**SELECTED PASSAGE**

=== Begin Enclosure ===

Insulin-like growth factor-1 (IGF-1) has various functions, such as increasing glucose uptake mediated by a signal transmission molecule in a manner similar to the mechanism of action of insulin, promoting the synthesis of and suppressing the breakdown of glycogen, and increasing the uptake of free fatty acids. In addition, by promoting protein synthesis and cell proliferation, IGF-1 promotes an increase in muscle mass.³⁶ IGF-1 is present in systemically circulating and localized forms. The localized form of IGF-1 occurs as the three isoforms of IGF-1Ea, b, and c. Among these, IGF-1Ec, also termed “mechano growth factor,” is secreted as a result of skeletal muscular contraction, contributes to the maintenance of and an increase in muscle mass, and works with other isoforms to positively control bone mass.³⁷ In a study using an ovariectomized murine model, we found that bone remodeling in the femur and lumbar vertebrae was activated as a result of stimulation by exercise. Furthermore, exercise has been shown to increase skeletal muscle IL-6, IL-10, and IL-15 expression, and to suppress TNF-α expression.^38–41

Blood pressure stability: direct or indirect blood pressure regulation

Apelin is a physiologically active peptide that is secreted by myocytes and adipocytes, and promotes glucose energy metabolism⁴² and insulin sensitivity.⁴³ Apelin is an endogenous ligand of the apelin receptor (APJ), which is an orphan G-protein-coupled receptor.^44,45 Apelin generates nitric oxide by activating endothelial nitric oxide synthase (eNOS) present in vascular endothelial cells and has hypotensive effects due to vasodilation.^46,47 The receptors APJ and angiotensin II type-1 receptor bind together to form a heterodimer. These receptors function as an endogenous antagonistic system that suppresses the angiotensin II type 1 receptor hypertensive system, with an endogenous suppressive mechanism of hypertensive activity.^47,48

Furthermore, apelin is expressed in tissues, such as adipose tissue, the kidneys, the heart, and blood vessels, as well as skeletal muscle.^49,50 Apelin induces an aortal increase in eNOS phosphorylation activity.⁴⁷ Obesity reduces eNOS phosphorylation activity in the arteries, and the consequent decreased nitric oxide production exacerbates arteriosclerosis.^51,52 Vasodilation due to increased arterial nitric oxide leads to reduced arteriosclerosis.⁵² Additionally, apelin plays a role in promoting nitric oxide production by binding to APJ in endothelial cells, thus promoting eNOS phosphorylation mediated by AMP-activated protein kinase or by Akt from phosphoinositide 3-kinase.^53–55

In vascular tissue, APJ is expressed by endothelial cells and smooth myocytes, and endothelial APJ induces vasodilation, which reduces blood pressure.⁴⁷ However, APJ may also have vasoconstrictive activity.^56,57 With stimulation by apelin, the APJ ligand increases blood pressure, constricts blood vessels, and with simultaneous stimulation of the APJα1A adrenalin-receptor, strongly constricts isolated blood vessels.

=== End Enclosure ===

**EXERCISES**
**A)** Set down the part of the passage on IGF-1 and apelin starting with "In vascular tissue, APJ" and going on through "isolated blood vessels.".
**B)** Answer these questions from the passage on IGF-1 and apelin.
(i) What other name is given for IGF-1Ec?
(ii) Which enzyme in vascular endothelial cells does apelin activate to generate nitric oxide?
(iii) Which receptor binds with APJ to form a heterodimer?
**C)** Write what comes next in the passage on IGF-1 and apelin, beginning after its final sentence.

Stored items
=== Begin Enclosure ===

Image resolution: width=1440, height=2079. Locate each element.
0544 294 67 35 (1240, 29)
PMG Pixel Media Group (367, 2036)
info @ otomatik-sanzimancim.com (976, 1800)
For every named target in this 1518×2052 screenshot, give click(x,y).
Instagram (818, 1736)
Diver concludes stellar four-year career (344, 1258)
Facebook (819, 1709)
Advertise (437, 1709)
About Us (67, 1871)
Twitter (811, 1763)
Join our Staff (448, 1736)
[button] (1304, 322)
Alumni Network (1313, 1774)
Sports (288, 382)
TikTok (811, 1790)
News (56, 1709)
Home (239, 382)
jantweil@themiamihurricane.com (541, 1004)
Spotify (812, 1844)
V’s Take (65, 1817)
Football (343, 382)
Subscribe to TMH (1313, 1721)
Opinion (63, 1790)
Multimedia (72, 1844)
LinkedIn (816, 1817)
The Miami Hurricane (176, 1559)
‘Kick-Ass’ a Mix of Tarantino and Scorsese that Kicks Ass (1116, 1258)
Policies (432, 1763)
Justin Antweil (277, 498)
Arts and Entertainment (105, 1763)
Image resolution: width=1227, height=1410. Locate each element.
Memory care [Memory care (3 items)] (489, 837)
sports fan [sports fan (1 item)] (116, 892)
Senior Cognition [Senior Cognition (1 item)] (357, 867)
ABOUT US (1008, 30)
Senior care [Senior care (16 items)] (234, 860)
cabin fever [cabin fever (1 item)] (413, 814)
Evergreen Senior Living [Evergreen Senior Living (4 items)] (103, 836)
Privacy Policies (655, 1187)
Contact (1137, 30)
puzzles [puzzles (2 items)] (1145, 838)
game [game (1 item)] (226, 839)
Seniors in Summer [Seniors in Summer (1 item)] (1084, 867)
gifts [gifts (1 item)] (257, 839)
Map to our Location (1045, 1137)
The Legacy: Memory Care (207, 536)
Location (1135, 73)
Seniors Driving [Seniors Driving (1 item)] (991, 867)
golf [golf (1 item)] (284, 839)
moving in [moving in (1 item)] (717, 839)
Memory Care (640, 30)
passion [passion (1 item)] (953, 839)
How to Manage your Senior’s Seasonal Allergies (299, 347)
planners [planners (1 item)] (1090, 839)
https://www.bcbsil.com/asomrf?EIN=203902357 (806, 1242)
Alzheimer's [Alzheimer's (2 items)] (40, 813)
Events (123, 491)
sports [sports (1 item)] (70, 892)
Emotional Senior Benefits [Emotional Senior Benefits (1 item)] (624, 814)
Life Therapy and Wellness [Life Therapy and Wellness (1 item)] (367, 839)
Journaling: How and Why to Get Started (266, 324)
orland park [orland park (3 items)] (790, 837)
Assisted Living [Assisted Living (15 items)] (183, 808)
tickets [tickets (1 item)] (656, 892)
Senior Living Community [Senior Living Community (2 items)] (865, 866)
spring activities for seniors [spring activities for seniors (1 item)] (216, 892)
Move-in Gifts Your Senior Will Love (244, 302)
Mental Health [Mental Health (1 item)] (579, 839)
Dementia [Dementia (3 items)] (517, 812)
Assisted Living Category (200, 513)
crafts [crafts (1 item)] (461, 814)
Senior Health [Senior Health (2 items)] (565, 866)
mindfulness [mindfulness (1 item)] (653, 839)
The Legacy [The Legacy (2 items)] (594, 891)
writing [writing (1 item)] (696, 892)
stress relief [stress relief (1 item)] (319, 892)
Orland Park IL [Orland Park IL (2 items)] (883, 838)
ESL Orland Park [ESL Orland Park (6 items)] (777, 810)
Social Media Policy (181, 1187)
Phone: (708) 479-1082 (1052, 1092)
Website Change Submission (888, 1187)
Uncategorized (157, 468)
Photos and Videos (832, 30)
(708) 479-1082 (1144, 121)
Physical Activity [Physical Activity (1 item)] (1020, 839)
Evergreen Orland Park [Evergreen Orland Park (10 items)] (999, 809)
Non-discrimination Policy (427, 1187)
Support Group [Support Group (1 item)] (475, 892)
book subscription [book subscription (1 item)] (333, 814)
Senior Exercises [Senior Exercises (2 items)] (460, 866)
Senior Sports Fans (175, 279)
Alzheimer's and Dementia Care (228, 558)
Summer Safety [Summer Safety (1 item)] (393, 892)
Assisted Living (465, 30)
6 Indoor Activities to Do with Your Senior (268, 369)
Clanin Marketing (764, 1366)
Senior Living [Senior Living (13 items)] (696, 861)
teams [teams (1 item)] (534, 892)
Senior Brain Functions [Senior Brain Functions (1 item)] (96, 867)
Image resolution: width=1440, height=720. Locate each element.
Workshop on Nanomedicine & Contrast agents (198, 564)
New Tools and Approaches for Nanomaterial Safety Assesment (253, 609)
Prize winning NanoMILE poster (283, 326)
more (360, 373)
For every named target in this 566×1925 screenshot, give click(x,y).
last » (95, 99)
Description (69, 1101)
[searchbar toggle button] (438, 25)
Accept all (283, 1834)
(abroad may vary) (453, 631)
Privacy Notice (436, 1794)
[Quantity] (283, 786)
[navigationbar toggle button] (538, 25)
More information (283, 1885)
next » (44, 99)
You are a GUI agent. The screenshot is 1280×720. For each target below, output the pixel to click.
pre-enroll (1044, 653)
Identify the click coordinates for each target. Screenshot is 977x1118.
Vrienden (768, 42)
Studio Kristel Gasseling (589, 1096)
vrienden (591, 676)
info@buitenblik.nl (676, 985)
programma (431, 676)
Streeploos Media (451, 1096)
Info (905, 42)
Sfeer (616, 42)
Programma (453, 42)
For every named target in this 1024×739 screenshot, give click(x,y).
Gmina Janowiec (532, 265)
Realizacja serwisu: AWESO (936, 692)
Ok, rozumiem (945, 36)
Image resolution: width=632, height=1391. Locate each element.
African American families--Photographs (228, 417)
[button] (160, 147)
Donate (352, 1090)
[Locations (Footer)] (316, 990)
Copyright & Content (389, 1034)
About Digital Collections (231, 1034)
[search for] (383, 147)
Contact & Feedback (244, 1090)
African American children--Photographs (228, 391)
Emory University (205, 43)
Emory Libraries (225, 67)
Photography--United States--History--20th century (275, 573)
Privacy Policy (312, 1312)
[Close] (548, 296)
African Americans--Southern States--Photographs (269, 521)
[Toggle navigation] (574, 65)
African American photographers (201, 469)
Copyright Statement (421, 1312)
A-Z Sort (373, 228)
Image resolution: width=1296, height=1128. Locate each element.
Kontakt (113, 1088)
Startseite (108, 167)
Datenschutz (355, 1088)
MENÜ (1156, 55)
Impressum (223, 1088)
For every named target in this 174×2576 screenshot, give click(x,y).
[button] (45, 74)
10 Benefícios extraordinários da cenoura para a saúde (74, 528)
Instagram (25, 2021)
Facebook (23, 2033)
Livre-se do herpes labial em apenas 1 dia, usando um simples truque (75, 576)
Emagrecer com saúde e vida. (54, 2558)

=== End Enclosure ===

**ANSWERS FOR THIS EXERCISE**
**A)**
In vascular tissue, APJ is expressed by endothelial cells and smooth myocytes, and endothelial APJ induces vasodilation, which reduces blood pressure.⁴⁷ However, APJ may also have vasoconstrictive activity.^56,57 With stimulation by apelin, the APJ ligand increases blood pressure, constricts blood vessels, and with simultaneous stimulation of the APJα1A adrenalin-receptor, strongly constricts isolated blood vessels.

**B)**
(i) Mechano growth factor
(ii) Endothelial nitric oxide synthase (eNOS)
(iii) The angiotensin II type-1 receptor

**C)**
Prevention of cancer: suppression of cancer cell proliferation due to humoral immunity

There have been numerous reports regarding the potential for the suppression of cancer proliferation by exercise. In a study in which mice were injected with cancer cells, cancer lesion growth rates were compared between groups with and without exercise.⁵⁸ Cancer growth was found to be suppressed in the exercise group, and the mechanism involved promoting the mobilization of natural killer cells mediated by epinephrine and IL-6.⁵⁹

Myokines are thought to be responsible for some of the various mechanisms of suppressing cancer growth due to exercise, and are considered to have cancer-growth-suppressing effects involving secreted protein acidic and rich in cysteine (SPARC).⁶⁰ SPARC levels decrease with aging and inactivity.⁶⁰ Although skeletal muscles are present throughout the body, cancer metastasis to the muscles is uncommon, and antioxidants and enzymes present in myocytes might be important for suppressing cancer growth.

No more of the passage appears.